Verification of improved YOLOX model in detection of greenhouse crop organs: Considering tomato as example

文献类型: 外文期刊

第一作者: Zhang, Fujie

作者: Zhang, Fujie;Lv, Zhiyuan;Lv, Zhiyuan;Zhang, Huixin;Guo, Jia;Wang, Jian;Lu, Tiangang;Zhangzhong, Lili

作者机构:

关键词: Agriculture; Deep learning; Anchor-free; YOLOX net; Real-time detection

期刊名称:COMPUTERS AND ELECTRONICS IN AGRICULTURE ( 影响因子:8.3; 五年影响因子:8.3 )

ISSN: 0168-1699

年卷期: 2023 年 205 卷

页码:

收录情况: SCI

摘要: Efficient and accurate monitoring crop growth is an important prerequisite for modern greenhouse crop growth control and management. However, it is still challenging to achieve efficient in coordinated detection of tomato organs. Therefore, in this study, a multiobjective detection model was established to detect the blossom, fruit, and fruit color of crop population under dense planting, leaf shading, fruit overlap, and interference from light change in greenhouses. Specifically, sample equalization, random transformation, and mosaic enhancement were applied to identify multiple targets and small-sample images.
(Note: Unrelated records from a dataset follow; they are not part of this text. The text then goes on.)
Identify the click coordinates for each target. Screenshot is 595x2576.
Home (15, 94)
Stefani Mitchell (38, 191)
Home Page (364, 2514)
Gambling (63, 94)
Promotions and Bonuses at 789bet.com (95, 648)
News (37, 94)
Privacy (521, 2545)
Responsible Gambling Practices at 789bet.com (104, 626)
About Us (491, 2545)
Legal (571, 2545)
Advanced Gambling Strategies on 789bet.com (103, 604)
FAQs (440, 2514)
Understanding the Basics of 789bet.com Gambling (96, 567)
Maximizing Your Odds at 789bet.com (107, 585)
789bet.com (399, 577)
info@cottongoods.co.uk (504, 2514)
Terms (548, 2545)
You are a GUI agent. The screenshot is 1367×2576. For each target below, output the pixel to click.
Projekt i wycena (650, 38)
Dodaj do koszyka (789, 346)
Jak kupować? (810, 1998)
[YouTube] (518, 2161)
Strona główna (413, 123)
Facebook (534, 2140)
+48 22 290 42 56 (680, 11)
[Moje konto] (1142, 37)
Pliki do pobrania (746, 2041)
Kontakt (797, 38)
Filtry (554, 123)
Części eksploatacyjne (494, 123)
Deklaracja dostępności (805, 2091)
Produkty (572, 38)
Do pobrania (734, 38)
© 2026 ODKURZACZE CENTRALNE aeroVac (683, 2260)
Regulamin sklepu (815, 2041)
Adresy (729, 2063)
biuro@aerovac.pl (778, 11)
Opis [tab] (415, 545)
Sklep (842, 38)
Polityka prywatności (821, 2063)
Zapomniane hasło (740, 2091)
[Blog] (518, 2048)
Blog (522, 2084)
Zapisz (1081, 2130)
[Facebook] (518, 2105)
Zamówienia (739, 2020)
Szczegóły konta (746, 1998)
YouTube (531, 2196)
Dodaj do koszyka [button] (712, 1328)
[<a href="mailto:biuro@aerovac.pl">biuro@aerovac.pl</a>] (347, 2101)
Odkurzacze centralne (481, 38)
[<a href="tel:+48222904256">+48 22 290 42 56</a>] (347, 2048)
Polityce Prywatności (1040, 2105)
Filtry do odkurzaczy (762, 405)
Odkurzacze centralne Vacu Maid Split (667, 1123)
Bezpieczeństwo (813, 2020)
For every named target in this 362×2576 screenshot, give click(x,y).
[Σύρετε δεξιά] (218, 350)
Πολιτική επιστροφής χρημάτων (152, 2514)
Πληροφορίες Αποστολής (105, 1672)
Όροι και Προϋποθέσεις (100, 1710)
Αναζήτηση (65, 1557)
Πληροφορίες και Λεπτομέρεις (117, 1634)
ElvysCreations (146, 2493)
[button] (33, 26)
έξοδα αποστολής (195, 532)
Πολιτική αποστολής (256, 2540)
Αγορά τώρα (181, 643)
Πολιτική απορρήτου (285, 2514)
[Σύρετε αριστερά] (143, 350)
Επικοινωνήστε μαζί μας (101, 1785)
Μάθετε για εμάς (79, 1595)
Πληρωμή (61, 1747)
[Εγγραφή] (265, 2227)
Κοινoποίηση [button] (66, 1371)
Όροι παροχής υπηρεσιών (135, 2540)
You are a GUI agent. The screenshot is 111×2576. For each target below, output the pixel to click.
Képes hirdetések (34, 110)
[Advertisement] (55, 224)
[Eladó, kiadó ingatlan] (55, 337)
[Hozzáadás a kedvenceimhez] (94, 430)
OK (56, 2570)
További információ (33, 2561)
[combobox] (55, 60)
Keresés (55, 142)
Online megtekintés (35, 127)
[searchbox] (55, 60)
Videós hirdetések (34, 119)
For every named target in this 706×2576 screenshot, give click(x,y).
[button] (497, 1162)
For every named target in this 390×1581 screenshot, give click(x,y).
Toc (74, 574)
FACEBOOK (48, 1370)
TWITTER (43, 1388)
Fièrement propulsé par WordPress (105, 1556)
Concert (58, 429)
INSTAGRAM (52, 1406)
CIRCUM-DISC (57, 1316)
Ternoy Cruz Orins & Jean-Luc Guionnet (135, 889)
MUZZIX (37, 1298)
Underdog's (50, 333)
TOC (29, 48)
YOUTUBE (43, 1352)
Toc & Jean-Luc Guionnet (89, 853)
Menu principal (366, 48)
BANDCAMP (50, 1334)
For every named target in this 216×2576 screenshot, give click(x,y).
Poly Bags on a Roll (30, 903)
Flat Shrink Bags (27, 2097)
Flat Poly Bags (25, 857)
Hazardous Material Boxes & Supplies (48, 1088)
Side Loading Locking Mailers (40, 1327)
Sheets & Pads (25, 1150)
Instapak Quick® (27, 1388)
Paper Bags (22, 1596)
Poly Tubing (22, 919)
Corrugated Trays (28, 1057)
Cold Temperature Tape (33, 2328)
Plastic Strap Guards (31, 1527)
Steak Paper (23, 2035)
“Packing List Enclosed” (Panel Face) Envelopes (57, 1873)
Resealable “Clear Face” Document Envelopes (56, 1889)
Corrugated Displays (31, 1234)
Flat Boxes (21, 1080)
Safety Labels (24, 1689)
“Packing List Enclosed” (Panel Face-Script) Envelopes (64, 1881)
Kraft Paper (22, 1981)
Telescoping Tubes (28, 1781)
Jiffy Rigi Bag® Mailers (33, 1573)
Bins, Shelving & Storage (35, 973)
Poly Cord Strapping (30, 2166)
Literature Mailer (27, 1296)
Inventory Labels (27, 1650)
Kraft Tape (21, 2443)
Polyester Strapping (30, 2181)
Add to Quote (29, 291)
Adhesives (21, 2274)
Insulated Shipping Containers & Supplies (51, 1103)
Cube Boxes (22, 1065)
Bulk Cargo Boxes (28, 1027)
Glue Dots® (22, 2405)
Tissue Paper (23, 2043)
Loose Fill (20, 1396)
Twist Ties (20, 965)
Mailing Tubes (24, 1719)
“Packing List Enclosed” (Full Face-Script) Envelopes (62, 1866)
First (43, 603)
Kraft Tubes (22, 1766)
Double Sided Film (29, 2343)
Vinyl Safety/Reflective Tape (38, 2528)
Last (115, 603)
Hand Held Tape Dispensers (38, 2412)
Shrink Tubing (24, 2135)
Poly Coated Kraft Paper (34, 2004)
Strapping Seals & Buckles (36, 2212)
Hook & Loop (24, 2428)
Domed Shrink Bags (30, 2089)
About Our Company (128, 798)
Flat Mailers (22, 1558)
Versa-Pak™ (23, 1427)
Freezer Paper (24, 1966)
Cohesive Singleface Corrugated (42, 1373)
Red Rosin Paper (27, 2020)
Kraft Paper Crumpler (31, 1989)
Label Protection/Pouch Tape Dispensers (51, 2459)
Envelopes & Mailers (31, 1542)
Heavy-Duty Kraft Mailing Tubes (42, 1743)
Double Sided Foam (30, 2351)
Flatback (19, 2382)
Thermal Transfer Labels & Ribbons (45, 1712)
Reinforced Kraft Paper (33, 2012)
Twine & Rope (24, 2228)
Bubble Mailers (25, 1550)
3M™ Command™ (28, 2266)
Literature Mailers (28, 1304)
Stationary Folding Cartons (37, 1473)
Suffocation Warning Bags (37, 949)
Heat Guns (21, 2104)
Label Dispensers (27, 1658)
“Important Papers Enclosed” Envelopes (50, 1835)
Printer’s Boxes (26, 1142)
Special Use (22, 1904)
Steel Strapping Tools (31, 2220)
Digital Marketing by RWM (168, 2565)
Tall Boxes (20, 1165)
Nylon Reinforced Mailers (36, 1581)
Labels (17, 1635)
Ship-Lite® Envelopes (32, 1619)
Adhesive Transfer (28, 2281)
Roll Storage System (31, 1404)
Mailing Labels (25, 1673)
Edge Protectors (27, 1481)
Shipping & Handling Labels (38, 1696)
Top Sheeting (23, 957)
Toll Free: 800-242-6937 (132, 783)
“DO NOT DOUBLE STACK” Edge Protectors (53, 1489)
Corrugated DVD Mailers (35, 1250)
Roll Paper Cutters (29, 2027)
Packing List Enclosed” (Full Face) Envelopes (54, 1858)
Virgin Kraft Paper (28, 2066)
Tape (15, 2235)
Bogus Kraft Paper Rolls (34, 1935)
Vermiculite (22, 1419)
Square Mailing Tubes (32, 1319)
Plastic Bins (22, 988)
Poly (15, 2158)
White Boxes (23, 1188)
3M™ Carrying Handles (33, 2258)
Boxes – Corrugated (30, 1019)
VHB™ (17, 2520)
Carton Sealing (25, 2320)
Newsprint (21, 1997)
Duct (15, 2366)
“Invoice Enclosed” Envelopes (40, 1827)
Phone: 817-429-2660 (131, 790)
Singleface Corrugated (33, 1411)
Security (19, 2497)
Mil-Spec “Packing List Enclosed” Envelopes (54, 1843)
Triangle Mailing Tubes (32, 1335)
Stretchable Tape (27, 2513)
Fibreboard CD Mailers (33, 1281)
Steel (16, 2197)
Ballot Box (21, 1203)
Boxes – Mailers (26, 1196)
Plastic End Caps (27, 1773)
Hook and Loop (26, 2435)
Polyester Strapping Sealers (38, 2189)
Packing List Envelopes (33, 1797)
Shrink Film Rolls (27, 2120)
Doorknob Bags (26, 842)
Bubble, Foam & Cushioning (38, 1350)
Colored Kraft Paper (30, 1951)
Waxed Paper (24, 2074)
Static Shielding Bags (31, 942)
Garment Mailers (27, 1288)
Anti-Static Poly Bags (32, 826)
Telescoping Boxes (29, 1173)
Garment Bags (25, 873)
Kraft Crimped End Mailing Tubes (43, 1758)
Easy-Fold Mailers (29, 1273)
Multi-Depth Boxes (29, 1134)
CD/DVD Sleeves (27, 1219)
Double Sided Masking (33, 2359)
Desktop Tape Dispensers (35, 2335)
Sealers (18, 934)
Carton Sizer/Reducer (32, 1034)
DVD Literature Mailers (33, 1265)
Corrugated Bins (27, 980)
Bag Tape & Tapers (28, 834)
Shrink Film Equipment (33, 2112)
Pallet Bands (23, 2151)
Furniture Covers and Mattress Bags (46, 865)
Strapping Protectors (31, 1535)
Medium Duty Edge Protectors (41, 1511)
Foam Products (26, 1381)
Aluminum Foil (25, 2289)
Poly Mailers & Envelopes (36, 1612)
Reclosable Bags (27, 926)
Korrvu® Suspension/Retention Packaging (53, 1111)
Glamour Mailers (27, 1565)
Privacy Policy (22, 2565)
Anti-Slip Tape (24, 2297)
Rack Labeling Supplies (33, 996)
A new detection network, YOLOX, was used, which introduces a decoupled head structure and redesigns a detection head according to the anchor-free concept to effectively improve the recognition of small-target occlusion. An efficient tomato flower and fruit recognition model was constructed based on a two-step fine-tuned multi-round optimization strategy training. The results showed that the YOLOX target detection model improved the average recognition accuracy (mAP) by 52.49-10.75 %, was lighter, was only 14 % original YOLOv4, and improved the detection speed by 25.53 FPS compared to six main target detection algorithms. It can be used as a method for the collaborative recognition of tomato flowers and fruits. Accordingly, two sets of lightweight detection networks with different performances were designed according to different agricultural scenarios. YOLOXMOB modeled with a small size (only 34.2 MB), high mAP of 81.39 %, and detection speed of 61.85 FPS. It is recommended for use as a deployment model for mobile devices. YOLOXPC, with a deep network layer and strong performance, achieved 86.16 % mAP, and is recommended for monitoring and dispatching computers. This study puts forward a set of multiobjective detection model scheme adapted to the real environment of greenhouse, which provides ideas for the construction of a highly intelligent monitoring system platform for the agricultural Internet of Things.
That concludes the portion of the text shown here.